# question for you Pro's out there about stabilization.



## adoonan2 (Jun 24, 2009)

Ok so I see a lot of the Pro shooters shooting a ton of weight but more over I see them shooting with a lot of weight out to one side of the bow . My question is , why ? Why are people like Reo shooting 22 oz out to the left hand side of the bow . Does this help with stabilization due to the fact that you are having to hold the bow upright ? I shoot what I consider to be a heavy setup but no side weight . Does that extreme side weight help ?


----------



## x-hunta (Mar 10, 2010)

Now I am no pro but it is meant to balance the bow to level at full draw with the way they grip the bow. I also find it helps control the front to back weight ratio to where I want it to be. There is no one size fits all, try it out and see what it can do for you.


----------



## adoonan2 (Jun 24, 2009)

Yeah that's what I was thinking as far as how you grip the bow but that's a whole lot of weight out there . I mean take a look at Rio . He has the weight almost straight out to the side . I could understand it if it were to the back . But his is straight out to the left . Maybe I'll have to try it out and see . Thanks


----------



## CHPro (May 21, 2002)

Remember also which side of the bow you have your sight and arrow rest mounts.....many find it easier to balance their bow by offsetting the accessories with stabilizers on the opposite side of the bow where everything is mounted.

>>------>


----------



## AT_X_HUNTER (Aug 10, 2005)

the weight does a couple things.
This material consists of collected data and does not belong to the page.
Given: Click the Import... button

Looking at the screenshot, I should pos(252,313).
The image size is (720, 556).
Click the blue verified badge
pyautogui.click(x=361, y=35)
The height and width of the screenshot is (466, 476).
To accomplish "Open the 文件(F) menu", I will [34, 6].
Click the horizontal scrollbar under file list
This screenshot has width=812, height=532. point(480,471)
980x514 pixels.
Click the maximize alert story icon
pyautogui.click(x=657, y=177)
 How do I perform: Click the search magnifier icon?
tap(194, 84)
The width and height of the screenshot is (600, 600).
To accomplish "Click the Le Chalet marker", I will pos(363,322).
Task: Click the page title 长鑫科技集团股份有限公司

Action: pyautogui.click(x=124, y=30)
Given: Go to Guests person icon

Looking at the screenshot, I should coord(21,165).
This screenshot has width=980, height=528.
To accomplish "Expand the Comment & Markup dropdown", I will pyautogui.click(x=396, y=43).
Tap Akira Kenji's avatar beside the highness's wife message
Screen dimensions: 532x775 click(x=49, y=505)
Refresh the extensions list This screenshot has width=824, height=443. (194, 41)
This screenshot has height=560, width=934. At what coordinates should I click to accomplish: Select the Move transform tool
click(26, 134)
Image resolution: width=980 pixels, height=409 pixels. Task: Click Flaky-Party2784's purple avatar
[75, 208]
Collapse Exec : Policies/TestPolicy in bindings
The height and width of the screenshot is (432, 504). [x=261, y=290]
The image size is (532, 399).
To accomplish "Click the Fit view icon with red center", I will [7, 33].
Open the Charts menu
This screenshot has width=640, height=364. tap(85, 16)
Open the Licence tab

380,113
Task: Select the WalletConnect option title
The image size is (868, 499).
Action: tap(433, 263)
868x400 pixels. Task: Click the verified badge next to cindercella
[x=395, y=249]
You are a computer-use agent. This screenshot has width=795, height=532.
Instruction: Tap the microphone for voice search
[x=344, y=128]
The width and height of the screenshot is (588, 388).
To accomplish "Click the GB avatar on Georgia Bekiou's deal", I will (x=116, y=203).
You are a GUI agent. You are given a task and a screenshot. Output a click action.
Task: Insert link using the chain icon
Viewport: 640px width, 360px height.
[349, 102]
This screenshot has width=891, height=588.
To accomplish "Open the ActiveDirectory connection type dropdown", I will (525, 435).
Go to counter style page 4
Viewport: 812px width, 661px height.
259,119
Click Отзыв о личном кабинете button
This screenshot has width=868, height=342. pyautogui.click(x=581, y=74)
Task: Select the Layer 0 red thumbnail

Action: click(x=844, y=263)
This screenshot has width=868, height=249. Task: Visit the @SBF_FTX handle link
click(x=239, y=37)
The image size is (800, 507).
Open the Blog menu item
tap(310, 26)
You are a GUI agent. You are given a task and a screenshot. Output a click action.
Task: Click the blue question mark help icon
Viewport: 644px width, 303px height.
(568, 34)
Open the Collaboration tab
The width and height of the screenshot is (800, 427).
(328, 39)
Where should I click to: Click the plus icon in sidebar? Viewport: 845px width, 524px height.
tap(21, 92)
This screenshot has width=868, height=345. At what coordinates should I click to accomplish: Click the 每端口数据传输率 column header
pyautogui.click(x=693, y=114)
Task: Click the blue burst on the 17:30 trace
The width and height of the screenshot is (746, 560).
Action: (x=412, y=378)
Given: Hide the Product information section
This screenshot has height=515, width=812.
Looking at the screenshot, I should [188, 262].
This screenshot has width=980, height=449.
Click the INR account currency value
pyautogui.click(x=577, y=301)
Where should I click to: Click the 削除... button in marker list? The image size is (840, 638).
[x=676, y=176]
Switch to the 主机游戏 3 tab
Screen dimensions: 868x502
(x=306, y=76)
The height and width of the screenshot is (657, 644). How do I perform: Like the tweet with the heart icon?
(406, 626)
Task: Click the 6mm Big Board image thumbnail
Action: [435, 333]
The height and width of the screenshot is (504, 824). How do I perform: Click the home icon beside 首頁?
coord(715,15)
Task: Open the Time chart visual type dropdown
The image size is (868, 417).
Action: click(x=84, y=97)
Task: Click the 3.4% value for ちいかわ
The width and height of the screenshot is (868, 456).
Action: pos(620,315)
One is to ballance the bow to how you hold it. Second is to create resistance to movement durring the shot. The more weight you have the more force is needed to move the bow. Reo uses more weight than most because he's an animal. LOL. His form, grip, and technique require the weight to be distributed in that way to keep the bow level and prevent kicking on the shot. Some shoot with a lot of weight on the back and just a few oz. on the front. The overall goal is to get the bow to hold as steady as possible and reduce as much jump as possible.


----------



## TheAncientOne (Feb 14, 2007)

Once you get past the spelling issue, this is a good place to start.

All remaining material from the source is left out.